Tomilho, salva, gengibre, alecrim ou funcho foram algumas das plantas silvestres que serviram de base a algumas confecções culinárias apresentadas recentemente em Vila Real. Propostas baseadas em produtos locais que se poderão transformar em oportunidades de negócio para os produtores.
A Câmara de Vila Real, através do projecto de Preservação da Biodiversidade, desafiou profissionais da cozinha a inspiram-se na flora autóctone e espontânea para criarem novos pratos ou recuperaram receitas antigas.
As iguarias foram dadas a provar no âmbito do primeiro encontro gastronómico «O valor dos simples: a Natureza à mesa».
Tartes de folhas silvestres, tempuras de salva e talos de acelga, milhos de legumes, migas de chícharos com couve-galega, maionese de ervas finas, creme aveludado de urtigas ou pão-de-ló com flores, foram alguns dos pratos apresentados pelos chefes envolvidos na iniciativa.
O chefe Alexandre Ferreira, da Escola de Hotelaria e Turismo do Douro, disse que muitas das plantas e ervas usadas, as quais se podem encontrar nos montes e hortas, estão «muito subaproveitadas».
A utilização de plantas silvestres perdeu espaço nas últimas décadas e pretende-se agora que voltem a ter uma utilização corrente na nossa alimentação, até pelo elevado valor nutricional que possuem.
«Há um mundo fantástico na natureza que se despreza porque se desconhece», salientou o professor da Universidade de Trás-os-Montes e Alto Douro (UTAD), José Ribeiro.
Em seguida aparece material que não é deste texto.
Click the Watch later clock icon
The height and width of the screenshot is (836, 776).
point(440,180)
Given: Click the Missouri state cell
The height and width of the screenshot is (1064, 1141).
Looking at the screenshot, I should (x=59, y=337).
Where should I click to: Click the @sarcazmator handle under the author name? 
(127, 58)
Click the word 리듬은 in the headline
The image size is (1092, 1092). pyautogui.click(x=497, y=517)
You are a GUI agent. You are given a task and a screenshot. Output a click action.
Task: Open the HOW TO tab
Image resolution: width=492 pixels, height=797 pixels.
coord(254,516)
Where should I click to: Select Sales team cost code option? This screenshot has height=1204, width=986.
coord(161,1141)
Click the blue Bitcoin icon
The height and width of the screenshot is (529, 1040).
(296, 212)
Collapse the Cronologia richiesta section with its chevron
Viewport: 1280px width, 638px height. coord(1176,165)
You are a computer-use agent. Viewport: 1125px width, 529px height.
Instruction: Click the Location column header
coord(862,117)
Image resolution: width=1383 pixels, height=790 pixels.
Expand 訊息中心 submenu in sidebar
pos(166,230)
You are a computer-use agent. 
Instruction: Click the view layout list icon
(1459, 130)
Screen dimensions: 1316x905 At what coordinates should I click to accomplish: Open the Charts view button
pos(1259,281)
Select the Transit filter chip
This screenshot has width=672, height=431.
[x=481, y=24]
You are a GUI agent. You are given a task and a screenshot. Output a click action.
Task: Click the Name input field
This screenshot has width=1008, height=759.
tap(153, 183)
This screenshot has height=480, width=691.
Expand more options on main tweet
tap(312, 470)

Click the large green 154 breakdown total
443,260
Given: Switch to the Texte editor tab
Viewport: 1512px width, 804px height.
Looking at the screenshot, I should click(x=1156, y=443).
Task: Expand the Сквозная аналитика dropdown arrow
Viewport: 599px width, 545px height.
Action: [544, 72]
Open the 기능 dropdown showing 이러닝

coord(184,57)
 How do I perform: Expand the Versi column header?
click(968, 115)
O docente acrescentou que «não é pequena a lista de plantas bravias que podem ser utilizadas na alimentação humana, tanto directamente como utilizadas como condimento».
«Felizmente hoje por via gourmet, cozinha de uma certa elite, está-se a recuperar o mundo que era mais rústico e rural e que se estava a perder com a falta de aprendizagem da botânica», frisou ainda José Ribeiro.
Este projecto pretende valorizar economicamente a biodiversidade, procurando gerar novos negócios e fomentar a economia do meio rural.
«Há muitas espécies de plantas que estão ignoradas e que estão abandonadas e que os produtores podem ver na sua produção um grande negócio e o negócio arrasta empregos», sublinhou o vereador da Câmara de Vila Real, Adriano Sousa.
E há neste território, segundo acrescentou, um «manancial de produtos» que podem «ser explorados».
A ideia é ainda criar uma rede local de agentes económicos de vários sectores, que passem a trabalhar em conjunto e de forma organizada, procurando desenvolver novos conhecimentos e novas práticas.
O Programa de Preservação da Biodiversidade de Vila Real foi lançado em 2010, com um investimento de 1,7 milhões de euros aprovado no âmbito do Programa Operacional Regional do Norte (ON.2 - O Novo Norte).